Ok, so who can we blame? That’s the fun bit. Well, round up the usual suspects. Pop-culture, the media, religion, legal systems5)Exemplary is Ghettoside by Jill Leovy, who digs into outsize rates of black-on-black violence in the US, showing that it’s not so much a case of racist treatment from police officers and ludicrous incarceration for minor offences, although they don’t exactly help; but it’s more to do with a system that has inherited a tendency to consider black victims as less important, regardless of the ethnicity of their killer. parenting styles, corporations, legislatures. These are things that need to be reformed if we are to produce fewer victimisers and fewer victim blamers. This might strike some as disrespectful to the victims, but I speak pragmatically, interested only in what will reduce acts of violence. The retributive goal of justice is a sweet, sweet dessert covered in a rich glaze that we’re evolutionarily predisposed to enjoy, but we need the savoury, nutritious, well seasoned main course of minimising recidivism.

Footnotes

↑ 1. What of the case of the ISIS-inspired attacks on Charlie Hebdo offices? Should we avoid blaming the gunmen and instead indict the US government, whose incompetent invasions and Israel-backing has fostered resentment among Arab populations? That’s certainly part of the problem. But of course the largest portion of blame should go to the culture of fanaticism that pressgangs young men into such zealous actions. The influence of fundamentalist religion is clearly the primary motivation; not coincidentally, this is the same religious heritage that still informs our outworn ideas of free will and retribution. Aha! Did you see that coming?
↑ 2. This is the internet after all.
↑ 3. This is not a free pass for rapists who should be gaoled & rehabilitated until they are unlikely to re-offend; if this never happens then they are gaoled for life.

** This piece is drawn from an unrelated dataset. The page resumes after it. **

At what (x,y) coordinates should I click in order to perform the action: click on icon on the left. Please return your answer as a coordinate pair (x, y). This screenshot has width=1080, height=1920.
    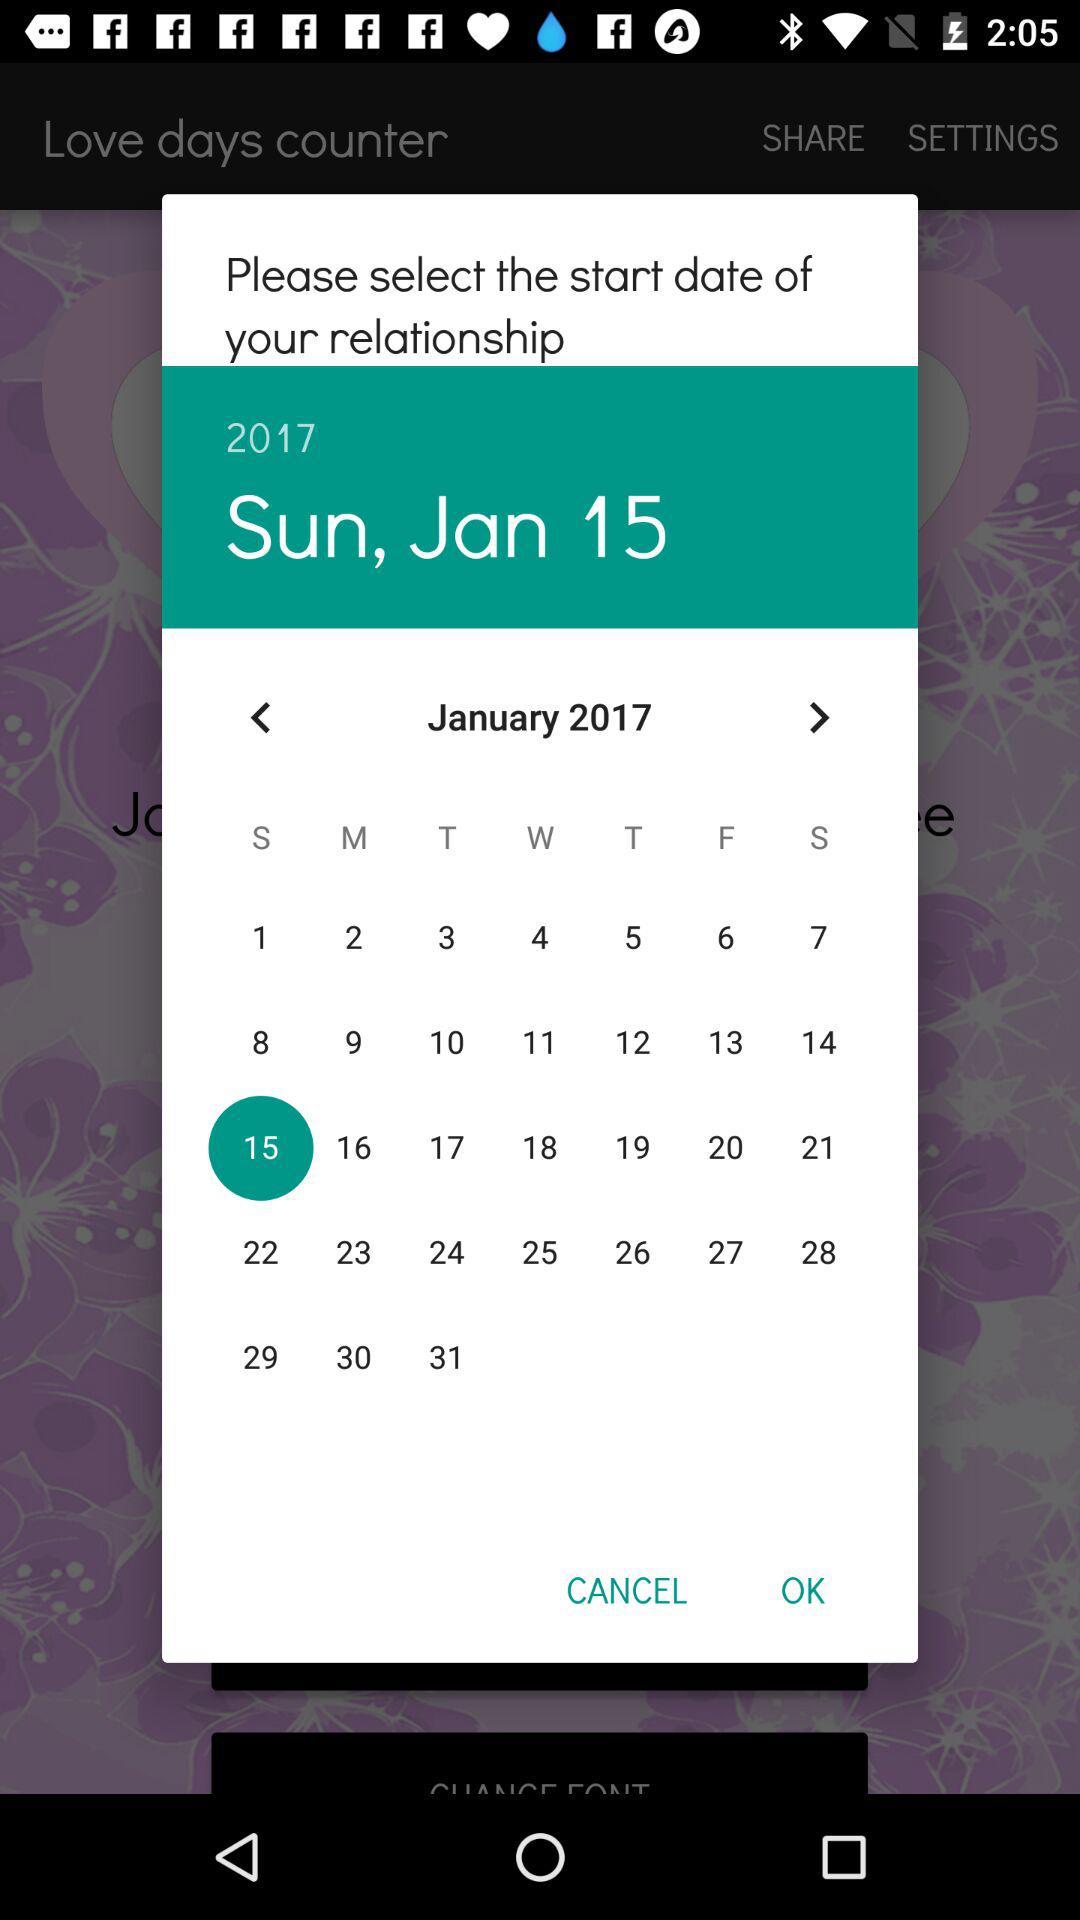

↑ 4. Again, being the Internet, I have to turn to a hot button issue involving attitudes towards Islam and rape culture because I know that’s what you crave: the Cologne assaults. Two cultures are relevant. First the “background rate” of sexual assault in Germany, i.e. the constant flow of cases of sexual assault and rape perpetrated by German men, albeit in distributed, isolated cases. The reasons for this prevalence go to the attitudes towards women thing mentioned above. The other one is the related but different attitude towards women in North African and Middle Eastern cultures. Is there more of a rape-inducing culture of misogyny in Germany or Morocco? In Belgium or Turkey? France or Syria? Fair questions. Will rapes diminish in Germany if they stop taking refugees from the Middle East? Presumably, partly because of the reduction in population it would represent (fewer men = fewer rapists, one assumes) and partly because there is obviously a more restrictive image of what women can be in countries where religion dominates, compared to secular Germany. Does that literally mean there are more rapes in Syria than Germany, or indeed that Syrian man, transplanted to Germany, is more likely than a German-born man to commit rape? I don’t know. But the results either way would not tell us that blaming the perpetrator is the way forward. Systems, structures, traditions, custom and all that shit is what has to be grappled with.
↑ 5. Exemplary is Ghettoside by Jill Leovy, who digs into outsize rates of black-on-black violence in the US, showing that it’s not so much a case of racist treatment from police officers and ludicrous incarceration for minor offences, although they don’t exactly help; but it’s more to do with a system that has inherited a tendency to consider black victims as less important, regardless of the ethnicity of their killer.